Recorded data
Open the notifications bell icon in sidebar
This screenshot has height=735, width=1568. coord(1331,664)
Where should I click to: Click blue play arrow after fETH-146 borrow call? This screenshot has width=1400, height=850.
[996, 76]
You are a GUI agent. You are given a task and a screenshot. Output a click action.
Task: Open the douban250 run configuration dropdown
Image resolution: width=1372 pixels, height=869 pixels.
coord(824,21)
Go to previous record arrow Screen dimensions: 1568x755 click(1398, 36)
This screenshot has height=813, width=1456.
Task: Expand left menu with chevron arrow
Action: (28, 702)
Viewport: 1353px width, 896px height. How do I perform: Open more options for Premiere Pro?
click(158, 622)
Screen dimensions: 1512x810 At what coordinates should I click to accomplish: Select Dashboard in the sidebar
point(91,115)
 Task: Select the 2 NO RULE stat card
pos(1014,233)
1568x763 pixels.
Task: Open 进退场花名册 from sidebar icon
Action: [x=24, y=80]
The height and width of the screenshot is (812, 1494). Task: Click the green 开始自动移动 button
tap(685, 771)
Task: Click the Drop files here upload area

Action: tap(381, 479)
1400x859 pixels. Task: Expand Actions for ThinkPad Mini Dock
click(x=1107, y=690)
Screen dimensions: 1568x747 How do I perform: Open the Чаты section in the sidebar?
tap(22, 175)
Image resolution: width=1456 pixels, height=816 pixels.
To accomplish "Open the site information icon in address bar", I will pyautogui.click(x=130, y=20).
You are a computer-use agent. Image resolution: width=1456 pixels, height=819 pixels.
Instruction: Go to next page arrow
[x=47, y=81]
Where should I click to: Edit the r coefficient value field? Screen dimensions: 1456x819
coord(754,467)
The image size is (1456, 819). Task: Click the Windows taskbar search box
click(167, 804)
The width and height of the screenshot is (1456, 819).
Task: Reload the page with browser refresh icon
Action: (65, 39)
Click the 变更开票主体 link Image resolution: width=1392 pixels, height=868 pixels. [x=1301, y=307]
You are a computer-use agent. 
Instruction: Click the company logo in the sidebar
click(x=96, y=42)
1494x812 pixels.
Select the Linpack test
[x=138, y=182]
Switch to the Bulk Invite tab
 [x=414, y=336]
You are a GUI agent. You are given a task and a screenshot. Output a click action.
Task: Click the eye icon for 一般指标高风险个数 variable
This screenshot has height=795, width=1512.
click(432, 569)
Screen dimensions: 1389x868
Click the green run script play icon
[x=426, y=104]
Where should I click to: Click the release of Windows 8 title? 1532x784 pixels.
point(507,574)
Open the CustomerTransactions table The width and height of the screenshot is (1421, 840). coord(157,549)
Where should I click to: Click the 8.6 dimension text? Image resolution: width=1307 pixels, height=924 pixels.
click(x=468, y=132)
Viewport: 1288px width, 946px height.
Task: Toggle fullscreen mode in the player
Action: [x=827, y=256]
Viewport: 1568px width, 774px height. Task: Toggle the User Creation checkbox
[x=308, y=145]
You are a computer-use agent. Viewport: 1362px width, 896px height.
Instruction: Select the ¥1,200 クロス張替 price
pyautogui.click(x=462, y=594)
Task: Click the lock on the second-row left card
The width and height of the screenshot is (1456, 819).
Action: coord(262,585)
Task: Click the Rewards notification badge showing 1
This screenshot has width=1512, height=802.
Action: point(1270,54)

■ What is expected ■
Among the lines of the data above, count those holding "computer" and state only the number.

■ Task result ■
3